The Society for Cardiovascular Angiography and Interventions (SCAI; Washington) released a statement emphasizing the importance of the CREST study, which found carotid artery stenting (CAS) is equally safe and as effective as carotid endarterectomy (CEA) for stroke prevention. According to the SCAI, the study is the largest and most rigorous randomized stroke prevention trial ever undertaken, and its findings are the strongest evidence to date for clinical equality and long-term durability (out to four years) of both therapies.
“CREST represents a landmark trial.
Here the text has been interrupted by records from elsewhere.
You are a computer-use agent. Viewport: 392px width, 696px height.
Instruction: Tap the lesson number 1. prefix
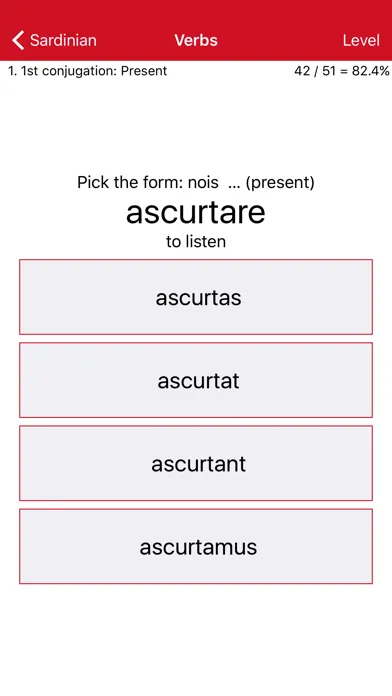coord(13,71)
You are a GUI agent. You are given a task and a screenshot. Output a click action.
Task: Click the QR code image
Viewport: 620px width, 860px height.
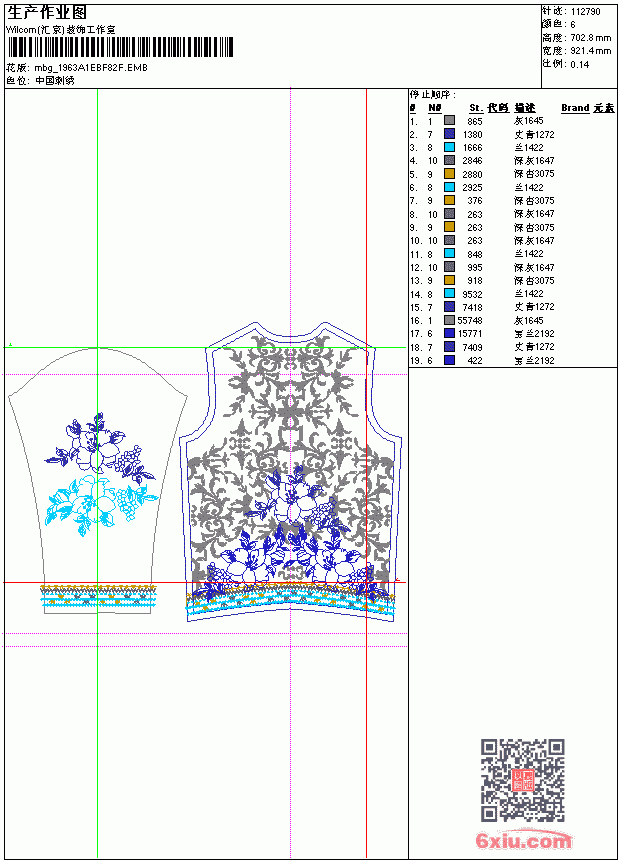pyautogui.click(x=523, y=780)
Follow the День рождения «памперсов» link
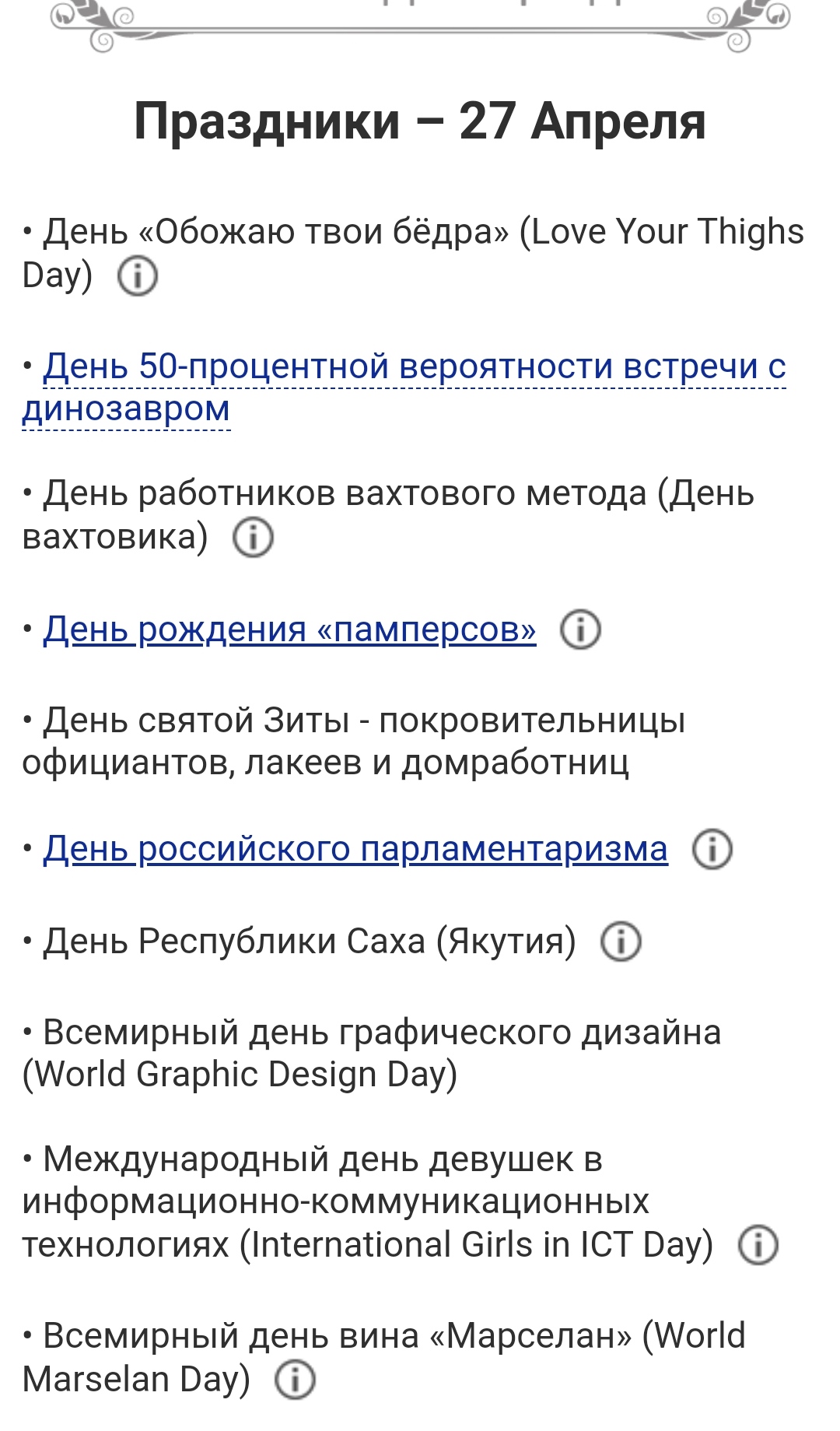The height and width of the screenshot is (1431, 840). tap(289, 630)
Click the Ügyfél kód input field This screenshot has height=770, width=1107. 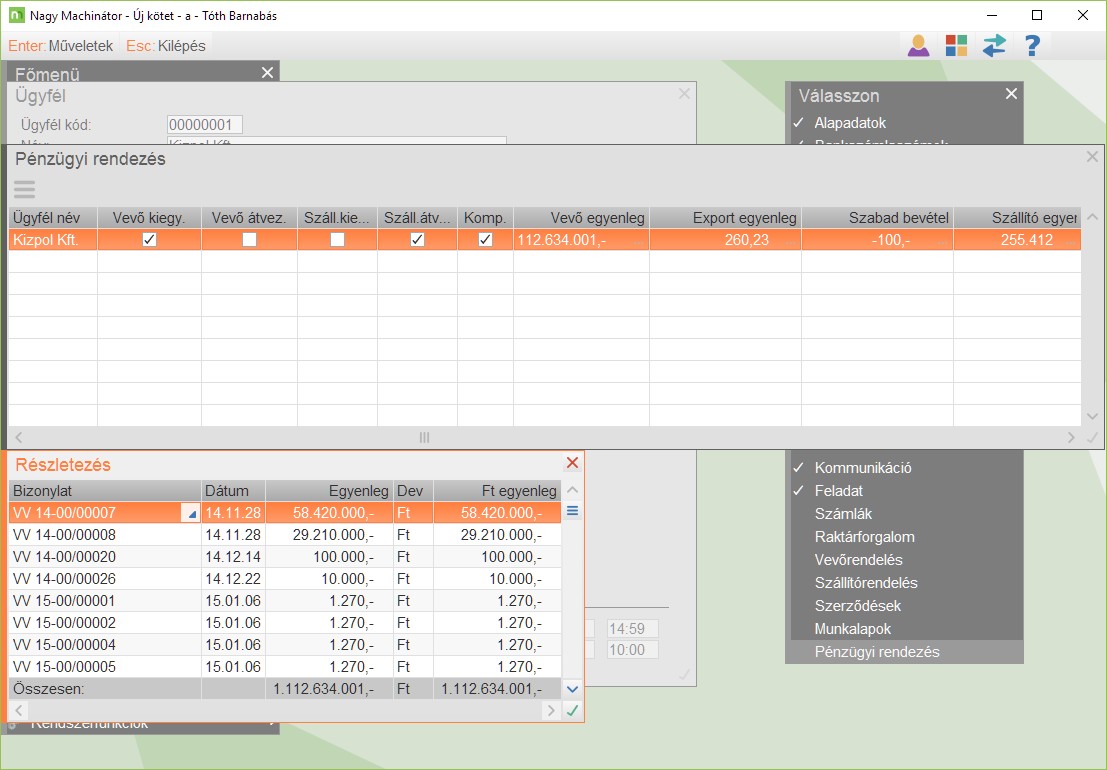tap(204, 125)
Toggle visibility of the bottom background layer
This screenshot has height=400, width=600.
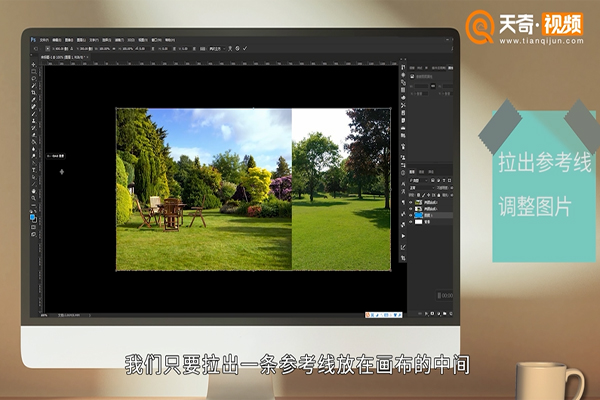click(x=411, y=221)
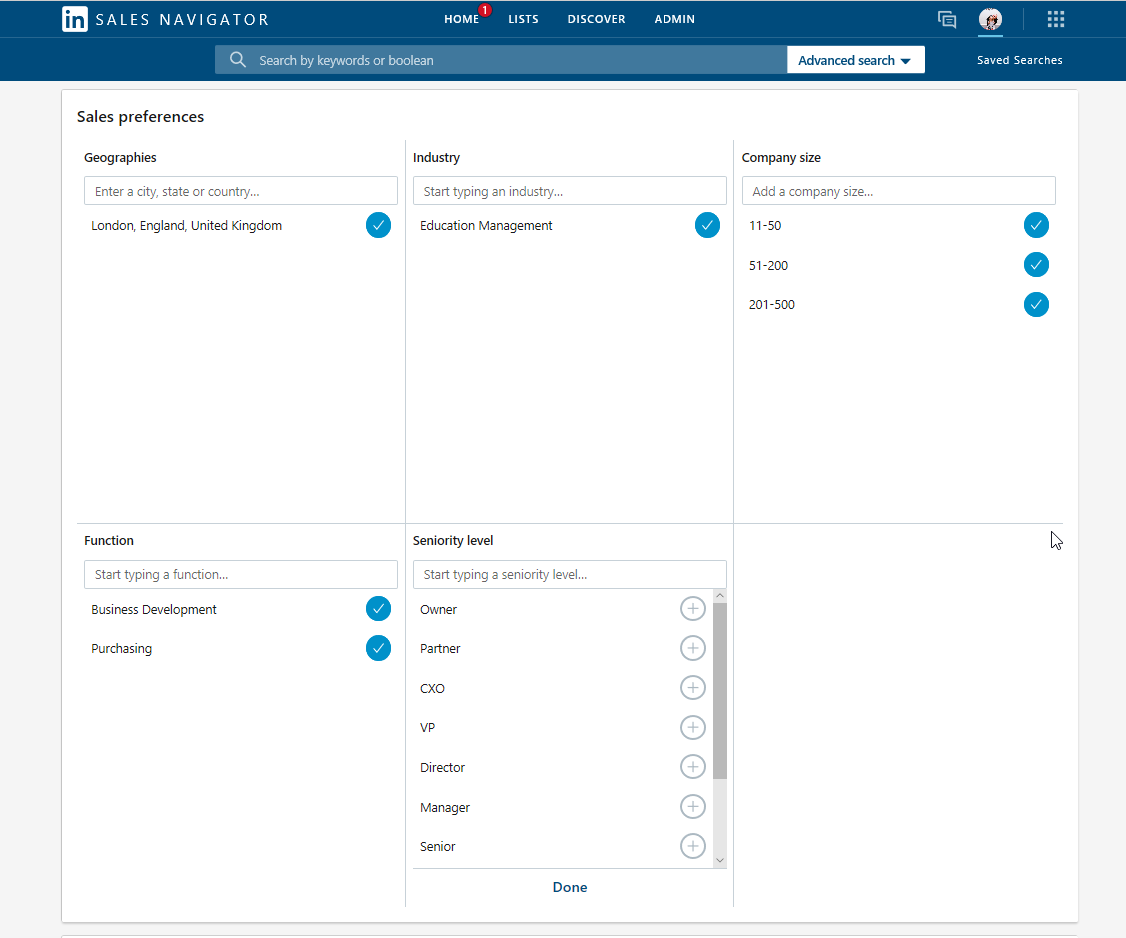This screenshot has width=1126, height=938.
Task: Open Saved Searches
Action: 1019,60
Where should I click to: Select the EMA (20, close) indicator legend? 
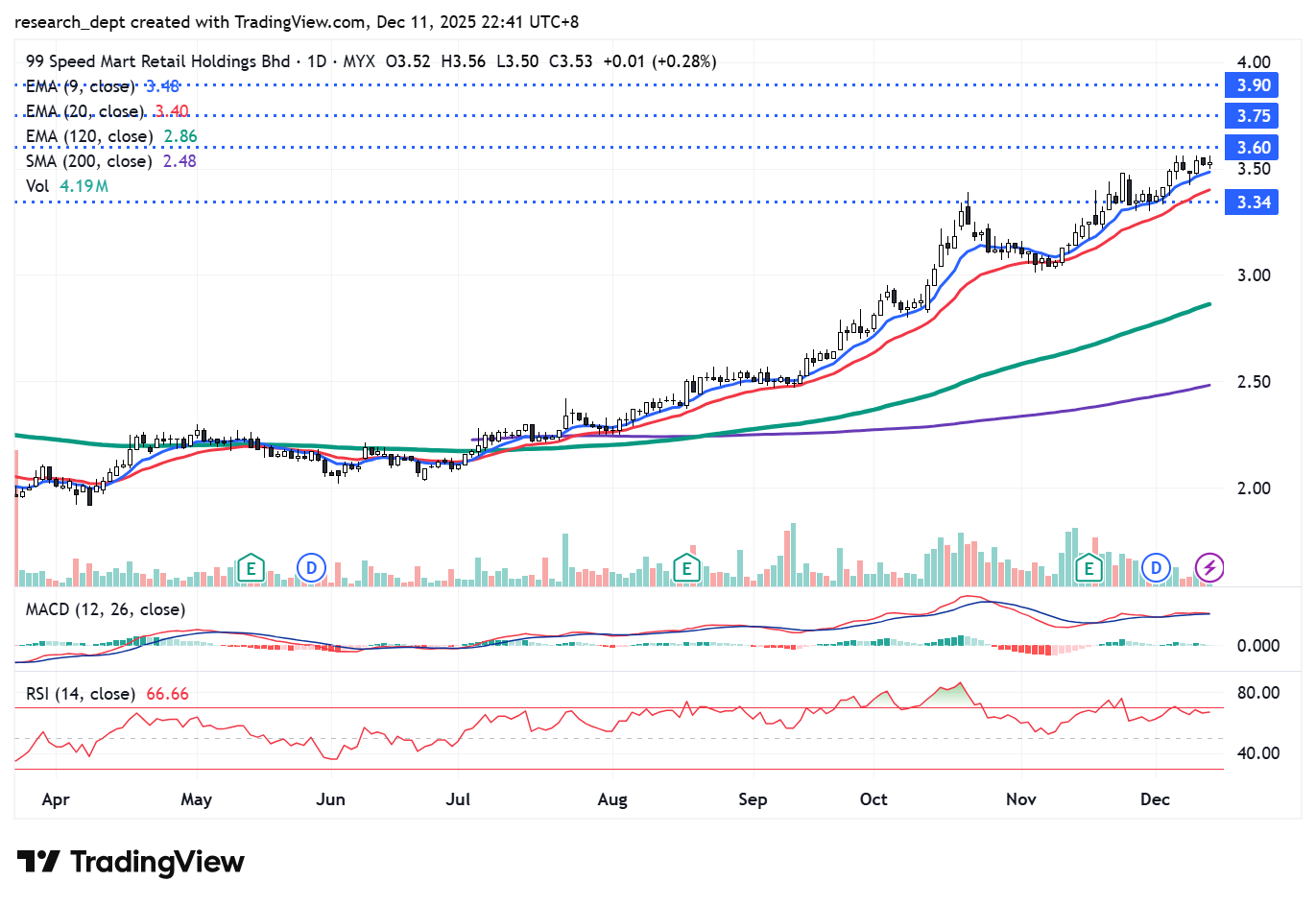click(x=84, y=111)
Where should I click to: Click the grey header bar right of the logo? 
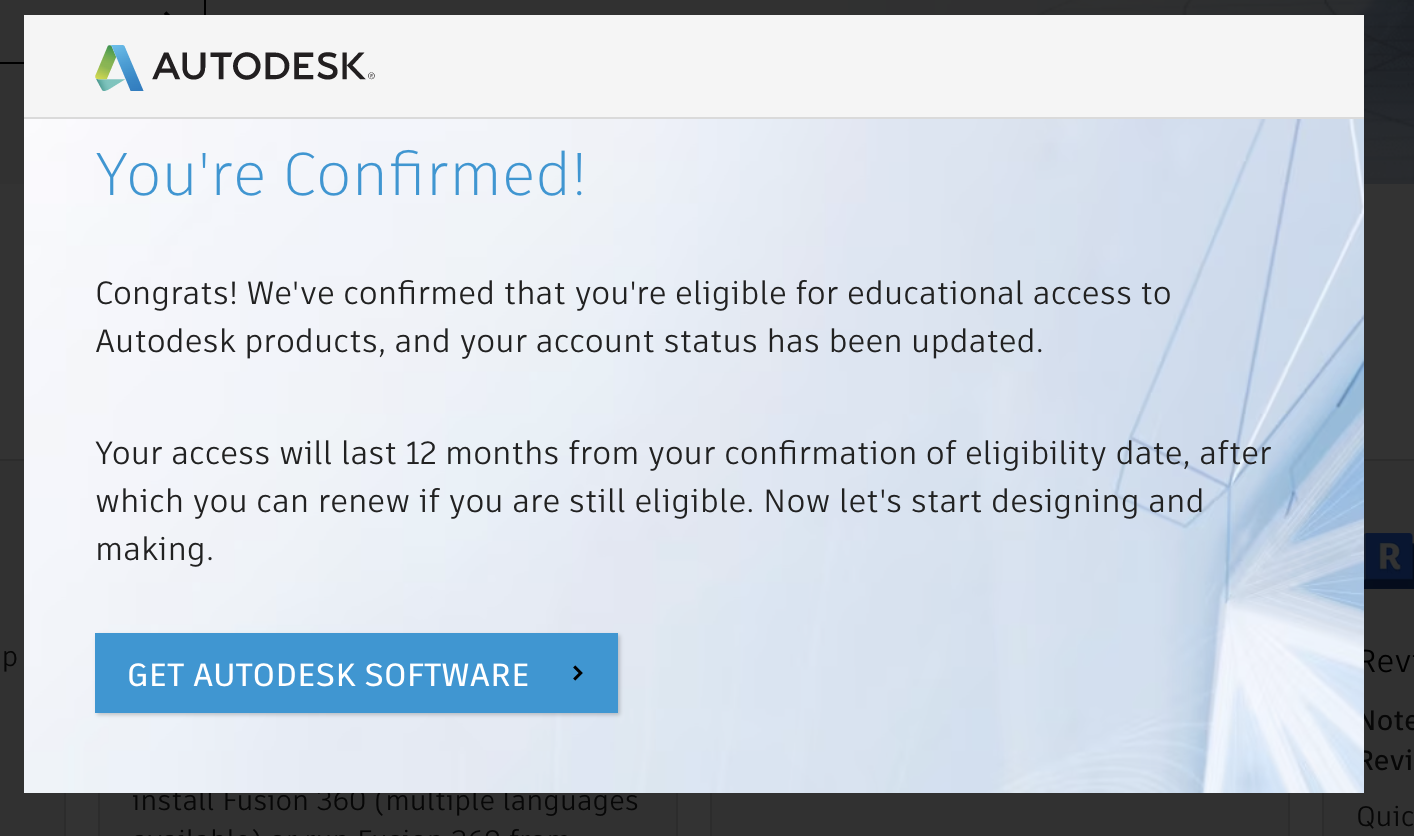[860, 67]
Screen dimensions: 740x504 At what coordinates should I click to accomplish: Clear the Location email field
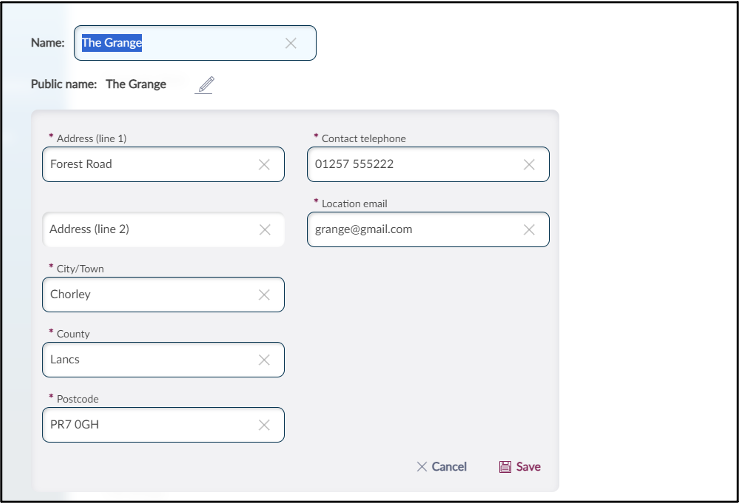(x=529, y=230)
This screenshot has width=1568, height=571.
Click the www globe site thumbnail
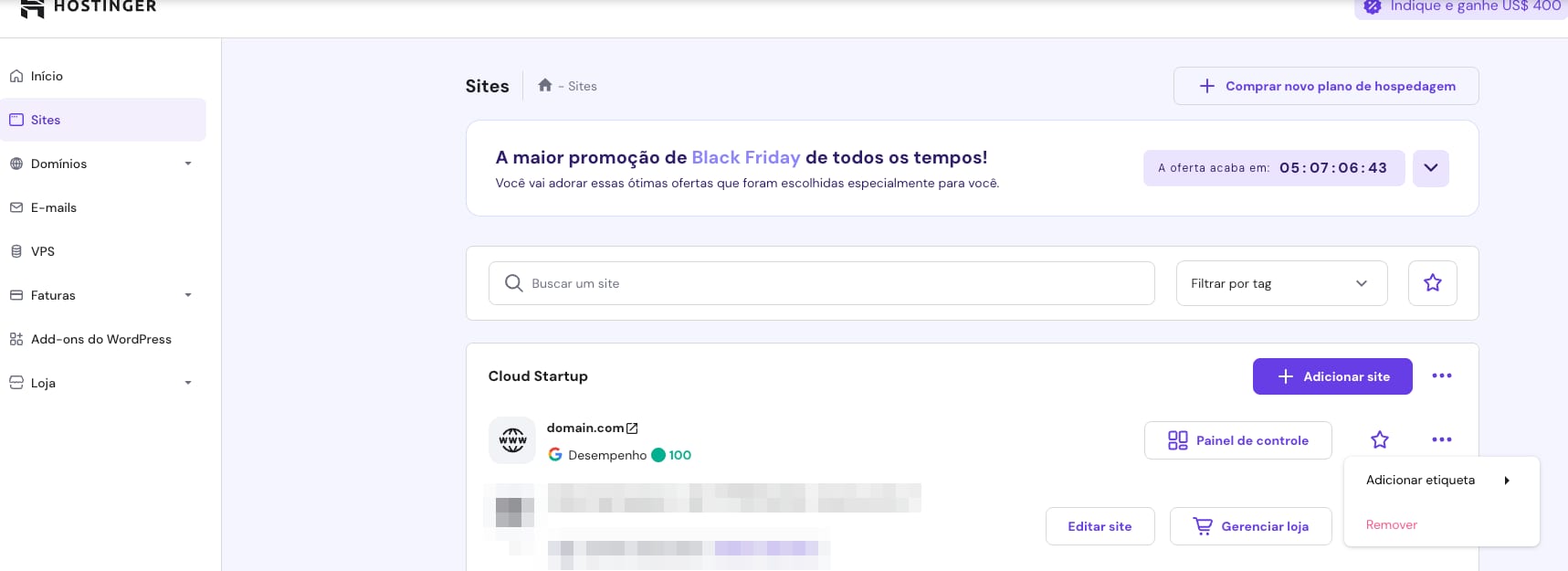(x=512, y=440)
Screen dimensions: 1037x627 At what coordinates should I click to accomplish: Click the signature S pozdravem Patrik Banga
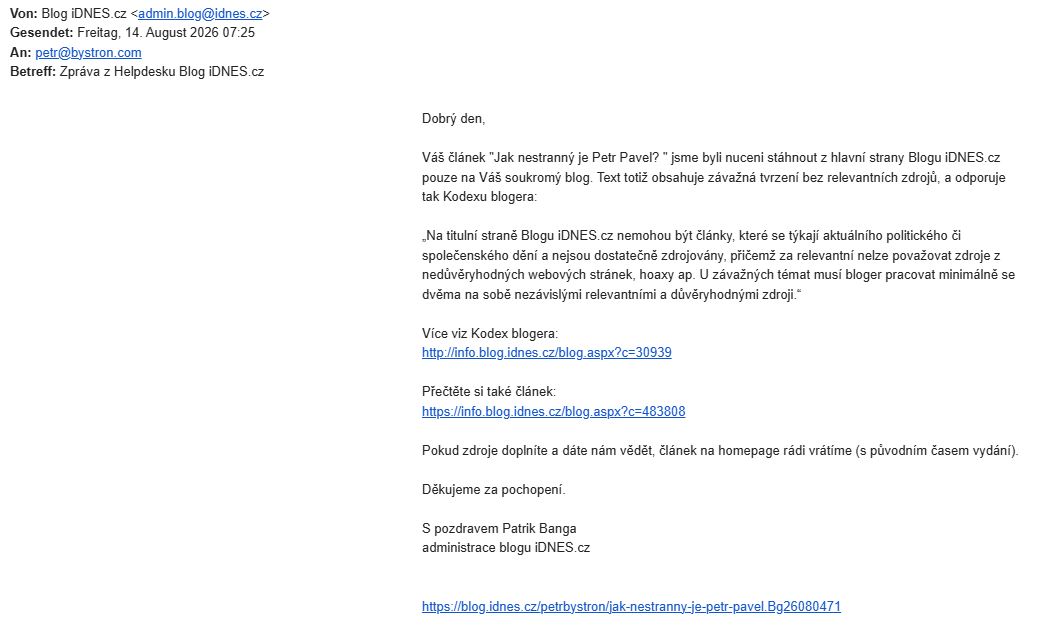tap(499, 528)
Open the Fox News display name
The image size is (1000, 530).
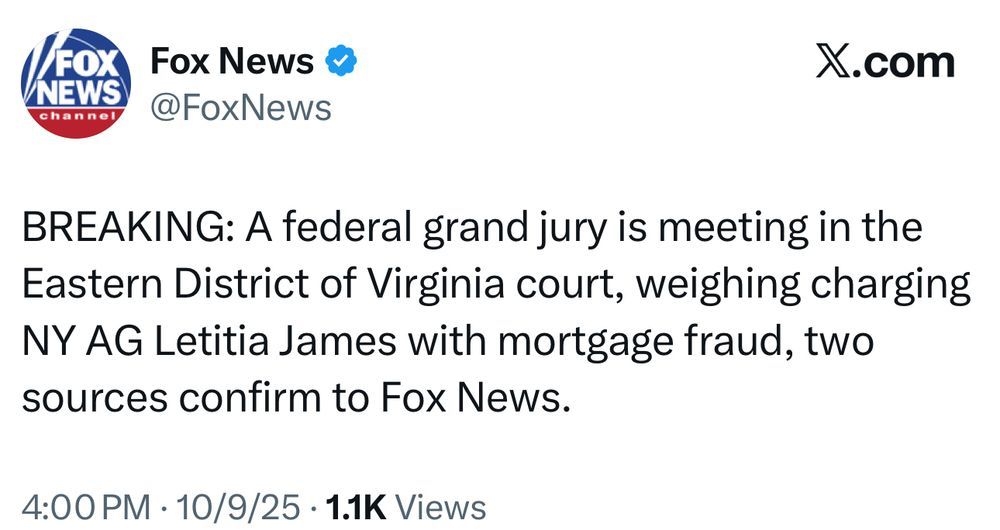[231, 62]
The most important finding is that both strategies – CAS and CEA – produce excellent results in patients at risk for stroke, and carry similarly low procedural risk,“ said Kenneth Rosenfield, MD, an interventional cardiologist and section head for vascular medicine and intervention at Massachusetts General Hospital (Boston).
According to Abbott, CREST demonstrated results consistent with American Heart Association (Dallas) guidelines for outcomes in patients with a severe carotid stenosis. These guidelines state that rates of death and stroke for carotid artery surgery within 30 days of the procedure be less than 3% for asymptomatic patients and less than 6% for symptomatic patients. The study showed equivalent low rates of adverse events for either procedure in the 2,502 patients studied, with 6.8% of surgery patients and 7.2% of stenting patients experiencing a primary endpoint of death, stroke or heart attack event in the periprocedural period (during the procedure and within about 30 days thereafter) and ipsilateral strokes up to four years after the procedure (mean follow-up of 2.5 years).
In the periprocedural period, 5.2% of surgery patients and 4.5% of stenting patients experienced any of these adverse events, with a rate of stroke of 2.3% in the surgical patients and 4.1% in the stenting group, and a rate of heart attack of 2.3% in the surgical group and 1.1% in the stenting group. After the periprocedural period, the incidence of ipsilateral stroke was similar for stenting (2%) and surgery (2.4%).
The rate of cranial nerve palsy during the periprocedural period was 4.7% for the surgical group and 0.3% for the stenting group (representing crossover stenting patients who also underwent the surgical procedure). Cranial nerve palsy refers to a temporary injury of the nerves that run close to the carotid artery, potentially causing difficulty with speaking, swallowing and facial expressions. It is not a complication of stenting, Abbott noted.